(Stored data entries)
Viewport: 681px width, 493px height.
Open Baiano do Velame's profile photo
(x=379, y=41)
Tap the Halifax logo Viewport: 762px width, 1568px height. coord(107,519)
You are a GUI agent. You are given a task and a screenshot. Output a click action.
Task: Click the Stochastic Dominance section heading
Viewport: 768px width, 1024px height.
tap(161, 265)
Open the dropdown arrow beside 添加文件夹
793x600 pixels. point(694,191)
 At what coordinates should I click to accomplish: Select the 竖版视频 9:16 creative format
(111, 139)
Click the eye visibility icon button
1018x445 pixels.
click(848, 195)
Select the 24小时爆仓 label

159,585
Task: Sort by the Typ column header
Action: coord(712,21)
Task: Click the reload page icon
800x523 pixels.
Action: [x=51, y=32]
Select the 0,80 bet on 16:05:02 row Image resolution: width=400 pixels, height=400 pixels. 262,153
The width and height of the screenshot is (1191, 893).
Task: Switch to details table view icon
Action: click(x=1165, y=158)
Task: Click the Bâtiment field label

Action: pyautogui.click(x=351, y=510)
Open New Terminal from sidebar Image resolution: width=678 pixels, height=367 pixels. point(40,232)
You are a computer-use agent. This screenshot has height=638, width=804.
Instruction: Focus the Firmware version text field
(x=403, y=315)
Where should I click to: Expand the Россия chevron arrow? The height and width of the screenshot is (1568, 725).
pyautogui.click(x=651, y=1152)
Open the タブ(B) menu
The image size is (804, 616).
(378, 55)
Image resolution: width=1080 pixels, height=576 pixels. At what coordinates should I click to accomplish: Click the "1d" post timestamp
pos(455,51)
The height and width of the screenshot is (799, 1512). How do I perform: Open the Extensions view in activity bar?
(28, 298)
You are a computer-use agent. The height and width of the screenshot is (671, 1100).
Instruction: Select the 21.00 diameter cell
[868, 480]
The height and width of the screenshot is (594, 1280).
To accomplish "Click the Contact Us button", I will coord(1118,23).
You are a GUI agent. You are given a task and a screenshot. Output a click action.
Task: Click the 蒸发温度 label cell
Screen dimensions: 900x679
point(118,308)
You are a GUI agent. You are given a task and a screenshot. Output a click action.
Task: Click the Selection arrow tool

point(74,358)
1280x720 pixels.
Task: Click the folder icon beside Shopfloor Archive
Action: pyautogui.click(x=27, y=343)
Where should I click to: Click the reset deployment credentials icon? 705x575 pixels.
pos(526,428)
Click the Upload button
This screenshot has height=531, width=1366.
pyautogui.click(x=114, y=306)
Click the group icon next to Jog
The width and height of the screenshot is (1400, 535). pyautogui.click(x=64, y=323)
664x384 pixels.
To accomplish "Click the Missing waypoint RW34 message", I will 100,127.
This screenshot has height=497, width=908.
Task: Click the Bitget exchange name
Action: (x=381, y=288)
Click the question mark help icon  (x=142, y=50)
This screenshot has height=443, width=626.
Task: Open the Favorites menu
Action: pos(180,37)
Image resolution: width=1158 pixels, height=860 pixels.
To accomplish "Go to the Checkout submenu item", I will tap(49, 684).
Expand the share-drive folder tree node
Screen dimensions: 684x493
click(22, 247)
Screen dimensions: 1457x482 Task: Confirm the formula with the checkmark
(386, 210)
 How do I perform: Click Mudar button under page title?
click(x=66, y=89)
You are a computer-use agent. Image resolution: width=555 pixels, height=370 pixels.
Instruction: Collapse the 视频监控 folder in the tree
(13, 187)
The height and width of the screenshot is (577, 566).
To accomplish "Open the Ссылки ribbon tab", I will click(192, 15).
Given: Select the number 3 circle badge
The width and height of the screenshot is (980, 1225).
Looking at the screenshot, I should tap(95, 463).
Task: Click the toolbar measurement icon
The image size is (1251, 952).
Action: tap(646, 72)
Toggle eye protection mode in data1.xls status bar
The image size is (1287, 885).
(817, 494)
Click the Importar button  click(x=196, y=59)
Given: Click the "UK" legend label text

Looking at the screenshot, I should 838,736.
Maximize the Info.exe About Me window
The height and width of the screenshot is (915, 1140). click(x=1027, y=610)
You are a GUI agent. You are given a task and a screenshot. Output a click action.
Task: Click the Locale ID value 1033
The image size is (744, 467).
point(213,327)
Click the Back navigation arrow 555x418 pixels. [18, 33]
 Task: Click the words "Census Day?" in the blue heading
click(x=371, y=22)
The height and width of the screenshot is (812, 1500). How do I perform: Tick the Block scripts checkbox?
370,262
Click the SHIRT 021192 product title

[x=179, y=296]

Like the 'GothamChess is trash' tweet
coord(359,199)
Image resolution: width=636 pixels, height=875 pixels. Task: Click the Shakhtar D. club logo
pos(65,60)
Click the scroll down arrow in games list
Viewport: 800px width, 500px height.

- _YOUR TASK_: Copy out every record exactly.

- _EXERCISE SOLUTION_:
Viewport: 681px width, 493px height.
Open Baiano do Velame's profile photo
(x=379, y=41)
Tap the Halifax logo Viewport: 762px width, 1568px height. coord(107,519)
You are a GUI agent. You are given a task and a screenshot. Output a click action.
Task: Click the Stochastic Dominance section heading
Viewport: 768px width, 1024px height.
tap(161, 265)
Open the dropdown arrow beside 添加文件夹
793x600 pixels. point(694,191)
 At what coordinates should I click to accomplish: Select the 竖版视频 9:16 creative format
(111, 139)
Click the eye visibility icon button
1018x445 pixels.
click(848, 195)
Select the 24小时爆仓 label

159,585
Task: Sort by the Typ column header
Action: coord(712,21)
Task: Click the reload page icon
800x523 pixels.
Action: [x=51, y=32]
Select the 0,80 bet on 16:05:02 row Image resolution: width=400 pixels, height=400 pixels. 262,153
The width and height of the screenshot is (1191, 893).
Task: Switch to details table view icon
Action: click(x=1165, y=158)
Task: Click the Bâtiment field label

Action: pyautogui.click(x=351, y=510)
Open New Terminal from sidebar Image resolution: width=678 pixels, height=367 pixels. point(40,232)
You are a computer-use agent. This screenshot has height=638, width=804.
Instruction: Focus the Firmware version text field
(x=403, y=315)
Where should I click to: Expand the Россия chevron arrow? The height and width of the screenshot is (1568, 725).
pyautogui.click(x=651, y=1152)
Open the タブ(B) menu
The image size is (804, 616).
(378, 55)
Image resolution: width=1080 pixels, height=576 pixels. At what coordinates should I click to accomplish: Click the "1d" post timestamp
pos(455,51)
The height and width of the screenshot is (799, 1512). How do I perform: Open the Extensions view in activity bar?
(28, 298)
You are a computer-use agent. The height and width of the screenshot is (671, 1100).
Instruction: Select the 21.00 diameter cell
[868, 480]
The height and width of the screenshot is (594, 1280).
To accomplish "Click the Contact Us button", I will coord(1118,23).
You are a GUI agent. You are given a task and a screenshot. Output a click action.
Task: Click the 蒸发温度 label cell
Screen dimensions: 900x679
point(118,308)
You are a GUI agent. You are given a task and a screenshot. Output a click action.
Task: Click the Selection arrow tool

point(74,358)
1280x720 pixels.
Task: Click the folder icon beside Shopfloor Archive
Action: pyautogui.click(x=27, y=343)
Where should I click to: Click the reset deployment credentials icon? 705x575 pixels.
pos(526,428)
Click the Upload button
This screenshot has height=531, width=1366.
pyautogui.click(x=114, y=306)
Click the group icon next to Jog
The width and height of the screenshot is (1400, 535). pyautogui.click(x=64, y=323)
664x384 pixels.
To accomplish "Click the Missing waypoint RW34 message", I will 100,127.
This screenshot has height=497, width=908.
Task: Click the Bitget exchange name
Action: (x=381, y=288)
Click the question mark help icon  (x=142, y=50)
This screenshot has height=443, width=626.
Task: Open the Favorites menu
Action: pos(180,37)
Image resolution: width=1158 pixels, height=860 pixels.
To accomplish "Go to the Checkout submenu item", I will tap(49, 684).
Expand the share-drive folder tree node
Screen dimensions: 684x493
click(22, 247)
Screen dimensions: 1457x482 Task: Confirm the formula with the checkmark
(386, 210)
 How do I perform: Click Mudar button under page title?
click(x=66, y=89)
You are a computer-use agent. Image resolution: width=555 pixels, height=370 pixels.
Instruction: Collapse the 视频监控 folder in the tree
(13, 187)
The height and width of the screenshot is (577, 566).
To accomplish "Open the Ссылки ribbon tab", I will click(192, 15).
Given: Select the number 3 circle badge
The width and height of the screenshot is (980, 1225).
Looking at the screenshot, I should tap(95, 463).
Task: Click the toolbar measurement icon
The image size is (1251, 952).
Action: tap(646, 72)
Toggle eye protection mode in data1.xls status bar
The image size is (1287, 885).
(817, 494)
Click the Importar button  click(x=196, y=59)
Given: Click the "UK" legend label text

Looking at the screenshot, I should 838,736.
Maximize the Info.exe About Me window
The height and width of the screenshot is (915, 1140). click(x=1027, y=610)
You are a GUI agent. You are given a task and a screenshot. Output a click action.
Task: Click the Locale ID value 1033
The image size is (744, 467).
point(213,327)
Click the Back navigation arrow 555x418 pixels. [18, 33]
 Task: Click the words "Census Day?" in the blue heading
click(x=371, y=22)
The height and width of the screenshot is (812, 1500). How do I perform: Tick the Block scripts checkbox?
370,262
Click the SHIRT 021192 product title

[x=179, y=296]

Like the 'GothamChess is trash' tweet
coord(359,199)
Image resolution: width=636 pixels, height=875 pixels. Task: Click the Shakhtar D. club logo
pos(65,60)
Click the scroll down arrow in games list
Viewport: 800px width, 500px height.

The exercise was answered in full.